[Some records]
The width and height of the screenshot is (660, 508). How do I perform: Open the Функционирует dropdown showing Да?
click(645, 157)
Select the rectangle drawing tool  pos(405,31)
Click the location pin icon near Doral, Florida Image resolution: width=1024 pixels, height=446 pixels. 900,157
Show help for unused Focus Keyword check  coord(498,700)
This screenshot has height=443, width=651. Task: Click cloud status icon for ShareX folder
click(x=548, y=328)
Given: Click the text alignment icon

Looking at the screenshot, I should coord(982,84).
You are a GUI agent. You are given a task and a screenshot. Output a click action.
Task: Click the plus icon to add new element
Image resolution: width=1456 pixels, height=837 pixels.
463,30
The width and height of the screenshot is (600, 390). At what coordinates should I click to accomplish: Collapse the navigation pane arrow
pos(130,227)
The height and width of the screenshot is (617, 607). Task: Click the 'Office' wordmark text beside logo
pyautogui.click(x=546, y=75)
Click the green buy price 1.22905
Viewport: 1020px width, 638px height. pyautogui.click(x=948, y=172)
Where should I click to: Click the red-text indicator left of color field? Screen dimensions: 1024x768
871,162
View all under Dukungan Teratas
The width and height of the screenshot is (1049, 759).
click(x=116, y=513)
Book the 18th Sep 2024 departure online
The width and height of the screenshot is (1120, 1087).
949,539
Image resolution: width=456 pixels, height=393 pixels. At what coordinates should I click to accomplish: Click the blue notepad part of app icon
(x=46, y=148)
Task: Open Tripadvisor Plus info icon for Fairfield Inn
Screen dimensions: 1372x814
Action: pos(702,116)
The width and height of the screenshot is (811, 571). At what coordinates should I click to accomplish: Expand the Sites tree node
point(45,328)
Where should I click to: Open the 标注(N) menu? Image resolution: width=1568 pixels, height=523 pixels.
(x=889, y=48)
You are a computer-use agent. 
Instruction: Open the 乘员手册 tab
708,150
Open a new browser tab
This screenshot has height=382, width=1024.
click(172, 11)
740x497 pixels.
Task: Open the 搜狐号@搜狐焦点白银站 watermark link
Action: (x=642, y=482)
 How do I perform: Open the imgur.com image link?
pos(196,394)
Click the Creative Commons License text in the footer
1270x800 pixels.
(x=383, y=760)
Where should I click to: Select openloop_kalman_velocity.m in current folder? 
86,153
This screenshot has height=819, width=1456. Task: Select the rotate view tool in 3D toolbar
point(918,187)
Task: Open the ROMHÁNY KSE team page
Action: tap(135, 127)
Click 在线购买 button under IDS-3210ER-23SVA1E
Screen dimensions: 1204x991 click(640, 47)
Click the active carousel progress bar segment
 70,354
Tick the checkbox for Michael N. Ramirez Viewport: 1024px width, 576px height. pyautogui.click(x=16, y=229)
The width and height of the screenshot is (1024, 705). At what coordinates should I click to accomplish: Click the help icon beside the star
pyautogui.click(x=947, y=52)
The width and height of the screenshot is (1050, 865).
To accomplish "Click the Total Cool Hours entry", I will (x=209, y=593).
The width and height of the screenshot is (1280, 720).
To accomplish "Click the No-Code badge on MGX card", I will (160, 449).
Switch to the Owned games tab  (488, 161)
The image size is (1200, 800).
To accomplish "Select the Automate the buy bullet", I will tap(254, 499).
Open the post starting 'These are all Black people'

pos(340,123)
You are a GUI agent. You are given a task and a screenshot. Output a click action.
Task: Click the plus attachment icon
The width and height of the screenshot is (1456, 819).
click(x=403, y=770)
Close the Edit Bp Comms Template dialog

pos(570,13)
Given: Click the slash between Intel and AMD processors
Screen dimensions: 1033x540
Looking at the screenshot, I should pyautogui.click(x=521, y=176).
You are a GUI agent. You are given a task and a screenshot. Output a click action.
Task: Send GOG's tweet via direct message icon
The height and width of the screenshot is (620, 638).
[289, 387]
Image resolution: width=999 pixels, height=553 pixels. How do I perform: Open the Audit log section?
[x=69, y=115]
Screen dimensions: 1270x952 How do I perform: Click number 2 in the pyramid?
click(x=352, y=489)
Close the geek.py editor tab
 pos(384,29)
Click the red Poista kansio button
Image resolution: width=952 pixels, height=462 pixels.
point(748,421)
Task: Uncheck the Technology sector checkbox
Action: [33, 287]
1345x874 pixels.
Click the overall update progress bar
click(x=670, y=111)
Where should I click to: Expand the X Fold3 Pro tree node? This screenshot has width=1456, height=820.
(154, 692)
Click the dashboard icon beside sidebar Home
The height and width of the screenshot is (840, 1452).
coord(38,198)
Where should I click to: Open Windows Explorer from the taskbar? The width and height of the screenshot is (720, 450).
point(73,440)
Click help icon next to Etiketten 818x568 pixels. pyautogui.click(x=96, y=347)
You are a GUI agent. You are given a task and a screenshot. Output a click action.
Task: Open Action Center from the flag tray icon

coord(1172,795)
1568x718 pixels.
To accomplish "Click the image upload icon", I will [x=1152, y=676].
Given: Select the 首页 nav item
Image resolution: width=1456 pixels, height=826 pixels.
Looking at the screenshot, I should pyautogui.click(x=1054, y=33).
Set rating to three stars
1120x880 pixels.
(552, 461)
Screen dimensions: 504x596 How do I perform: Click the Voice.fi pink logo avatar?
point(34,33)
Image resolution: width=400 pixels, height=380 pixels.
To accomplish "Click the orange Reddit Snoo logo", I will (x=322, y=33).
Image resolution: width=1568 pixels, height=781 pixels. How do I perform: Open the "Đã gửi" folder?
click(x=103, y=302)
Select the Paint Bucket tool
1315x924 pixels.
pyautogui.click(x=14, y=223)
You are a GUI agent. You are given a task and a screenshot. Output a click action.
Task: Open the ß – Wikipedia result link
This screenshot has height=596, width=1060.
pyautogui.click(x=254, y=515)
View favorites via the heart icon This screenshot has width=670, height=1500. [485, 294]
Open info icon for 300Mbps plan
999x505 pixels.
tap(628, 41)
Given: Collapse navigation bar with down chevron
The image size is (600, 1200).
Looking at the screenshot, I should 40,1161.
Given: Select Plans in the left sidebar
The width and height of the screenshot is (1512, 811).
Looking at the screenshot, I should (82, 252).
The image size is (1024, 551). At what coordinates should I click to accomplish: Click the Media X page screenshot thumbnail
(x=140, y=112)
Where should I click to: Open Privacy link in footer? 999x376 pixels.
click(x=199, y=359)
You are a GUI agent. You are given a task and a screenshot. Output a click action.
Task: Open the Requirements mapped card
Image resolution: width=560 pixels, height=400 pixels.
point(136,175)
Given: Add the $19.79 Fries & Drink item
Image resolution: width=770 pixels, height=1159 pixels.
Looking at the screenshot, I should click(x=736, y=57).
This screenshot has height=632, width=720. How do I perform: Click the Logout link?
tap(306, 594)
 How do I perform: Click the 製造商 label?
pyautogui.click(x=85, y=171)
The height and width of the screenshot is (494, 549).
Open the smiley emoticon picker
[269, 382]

» **Objective**: Convert the records above into a JSON list of strings, with one string for each line. Leave out the blank lines.

» **The solution**:
[
  "The width and height of the screenshot is (660, 508). How do I perform: Open the Функционирует dropdown showing Да?",
  "click(645, 157)",
  "Select the rectangle drawing tool  pos(405,31)",
  "Click the location pin icon near Doral, Florida Image resolution: width=1024 pixels, height=446 pixels. 900,157",
  "Show help for unused Focus Keyword check  coord(498,700)",
  "This screenshot has height=443, width=651. Task: Click cloud status icon for ShareX folder",
  "click(x=548, y=328)",
  "Given: Click the text alignment icon",
  "Looking at the screenshot, I should coord(982,84).",
  "You are a GUI agent. You are given a task and a screenshot. Output a click action.",
  "Task: Click the plus icon to add new element",
  "Image resolution: width=1456 pixels, height=837 pixels.",
  "463,30",
  "The width and height of the screenshot is (600, 390). At what coordinates should I click to accomplish: Collapse the navigation pane arrow",
  "pos(130,227)",
  "The height and width of the screenshot is (617, 607). Task: Click the 'Office' wordmark text beside logo",
  "pyautogui.click(x=546, y=75)",
  "Click the green buy price 1.22905",
  "Viewport: 1020px width, 638px height. pyautogui.click(x=948, y=172)",
  "Where should I click to: Click the red-text indicator left of color field? Screen dimensions: 1024x768",
  "871,162",
  "View all under Dukungan Teratas",
  "The width and height of the screenshot is (1049, 759).",
  "click(x=116, y=513)",
  "Book the 18th Sep 2024 departure online",
  "The width and height of the screenshot is (1120, 1087).",
  "949,539",
  "Image resolution: width=456 pixels, height=393 pixels. At what coordinates should I click to accomplish: Click the blue notepad part of app icon",
  "(x=46, y=148)",
  "Task: Open Tripadvisor Plus info icon for Fairfield Inn",
  "Screen dimensions: 1372x814",
  "Action: pos(702,116)",
  "The width and height of the screenshot is (811, 571). At what coordinates should I click to accomplish: Expand the Sites tree node",
  "point(45,328)",
  "Where should I click to: Open the 标注(N) menu? Image resolution: width=1568 pixels, height=523 pixels.",
  "(x=889, y=48)",
  "You are a computer-use agent. ",
  "Instruction: Open the 乘员手册 tab",
  "708,150",
  "Open a new browser tab",
  "This screenshot has height=382, width=1024.",
  "click(172, 11)",
  "740x497 pixels.",
  "Task: Open the 搜狐号@搜狐焦点白银站 watermark link",
  "Action: (x=642, y=482)",
  " How do I perform: Open the imgur.com image link?",
  "pos(196,394)",
  "Click the Creative Commons License text in the footer",
  "1270x800 pixels.",
  "(x=383, y=760)",
  "Where should I click to: Select openloop_kalman_velocity.m in current folder? ",
  "86,153",
  "This screenshot has height=819, width=1456. Task: Select the rotate view tool in 3D toolbar",
  "point(918,187)",
  "Task: Open the ROMHÁNY KSE team page",
  "Action: tap(135, 127)",
  "Click 在线购买 button under IDS-3210ER-23SVA1E",
  "Screen dimensions: 1204x991 click(640, 47)",
  "Click the active carousel progress bar segment",
  " 70,354",
  "Tick the checkbox for Michael N. Ramirez Viewport: 1024px width, 576px height. pyautogui.click(x=16, y=229)",
  "The width and height of the screenshot is (1024, 705). At what coordinates should I click to accomplish: Click the help icon beside the star",
  "pyautogui.click(x=947, y=52)",
  "The width and height of the screenshot is (1050, 865).",
  "To accomplish \"Click the Total Cool Hours entry\", I will (x=209, y=593).",
  "The width and height of the screenshot is (1280, 720).",
  "To accomplish \"Click the No-Code badge on MGX card\", I will (160, 449).",
  "Switch to the Owned games tab  (488, 161)",
  "The image size is (1200, 800).",
  "To accomplish \"Select the Automate the buy bullet\", I will tap(254, 499).",
  "Open the post starting 'These are all Black people'",
  "pos(340,123)",
  "You are a GUI agent. You are given a task and a screenshot. Output a click action.",
  "Task: Click the plus attachment icon",
  "The width and height of the screenshot is (1456, 819).",
  "click(x=403, y=770)",
  "Close the Edit Bp Comms Template dialog",
  "pos(570,13)",
  "Given: Click the slash between Intel and AMD processors",
  "Screen dimensions: 1033x540",
  "Looking at the screenshot, I should pyautogui.click(x=521, y=176).",
  "You are a GUI agent. You are given a task and a screenshot. Output a click action.",
  "Task: Send GOG's tweet via direct message icon",
  "The height and width of the screenshot is (620, 638).",
  "[289, 387]",
  "Image resolution: width=999 pixels, height=553 pixels. How do I perform: Open the Audit log section?",
  "[x=69, y=115]",
  "Screen dimensions: 1270x952 How do I perform: Click number 2 in the pyramid?",
  "click(x=352, y=489)",
  "Close the geek.py editor tab",
  " pos(384,29)",
  "Click the red Poista kansio button",
  "Image resolution: width=952 pixels, height=462 pixels.",
  "point(748,421)",
  "Task: Uncheck the Technology sector checkbox",
  "Action: [33, 287]",
  "1345x874 pixels.",
  "Click the overall update progress bar",
  "click(x=670, y=111)",
  "Where should I click to: Expand the X Fold3 Pro tree node? This screenshot has width=1456, height=820.",
  "(154, 692)",
  "Click the dashboard icon beside sidebar Home",
  "The height and width of the screenshot is (840, 1452).",
  "coord(38,198)",
  "Where should I click to: Open Windows Explorer from the taskbar? The width and height of the screenshot is (720, 450).",
  "point(73,440)",
  "Click help icon next to Etiketten 818x568 pixels. pyautogui.click(x=96, y=347)",
  "You are a GUI agent. You are given a task and a screenshot. Output a click action.",
  "Task: Open Action Center from the flag tray icon",
  "coord(1172,795)",
  "1568x718 pixels.",
  "To accomplish \"Click the image upload icon\", I will [x=1152, y=676].",
  "Given: Select the 首页 nav item",
  "Image resolution: width=1456 pixels, height=826 pixels.",
  "Looking at the screenshot, I should pyautogui.click(x=1054, y=33).",
  "Set rating to three stars",
  "1120x880 pixels.",
  "(552, 461)",
  "Screen dimensions: 504x596 How do I perform: Click the Voice.fi pink logo avatar?",
  "point(34,33)",
  "Image resolution: width=400 pixels, height=380 pixels.",
  "To accomplish \"Click the orange Reddit Snoo logo\", I will (x=322, y=33).",
  "Image resolution: width=1568 pixels, height=781 pixels. How do I perform: Open the \"Đã gửi\" folder?",
  "click(x=103, y=302)",
  "Select the Paint Bucket tool",
  "1315x924 pixels.",
  "pyautogui.click(x=14, y=223)",
  "You are a GUI agent. You are given a task and a screenshot. Output a click action.",
  "Task: Open the ß – Wikipedia result link",
  "This screenshot has height=596, width=1060.",
  "pyautogui.click(x=254, y=515)",
  "View favorites via the heart icon This screenshot has width=670, height=1500. [485, 294]",
  "Open info icon for 300Mbps plan",
  "999x505 pixels.",
  "tap(628, 41)",
  "Given: Collapse navigation bar with down chevron",
  "The image size is (600, 1200).",
  "Looking at the screenshot, I should 40,1161.",
  "Given: Select Plans in the left sidebar",
  "The width and height of the screenshot is (1512, 811).",
  "Looking at the screenshot, I should (82, 252).",
  "The image size is (1024, 551). At what coordinates should I click to accomplish: Click the Media X page screenshot thumbnail",
  "(x=140, y=112)",
  "Where should I click to: Open Privacy link in footer? 999x376 pixels.",
  "click(x=199, y=359)",
  "You are a GUI agent. You are given a task and a screenshot. Output a click action.",
  "Task: Open the Requirements mapped card",
  "Image resolution: width=560 pixels, height=400 pixels.",
  "point(136,175)",
  "Given: Add the $19.79 Fries & Drink item",
  "Image resolution: width=770 pixels, height=1159 pixels.",
  "Looking at the screenshot, I should click(x=736, y=57).",
  "This screenshot has height=632, width=720. How do I perform: Click the Logout link?",
  "tap(306, 594)",
  " How do I perform: Click the 製造商 label?",
  "pyautogui.click(x=85, y=171)",
  "The height and width of the screenshot is (494, 549).",
  "Open the smiley emoticon picker",
  "[269, 382]"
]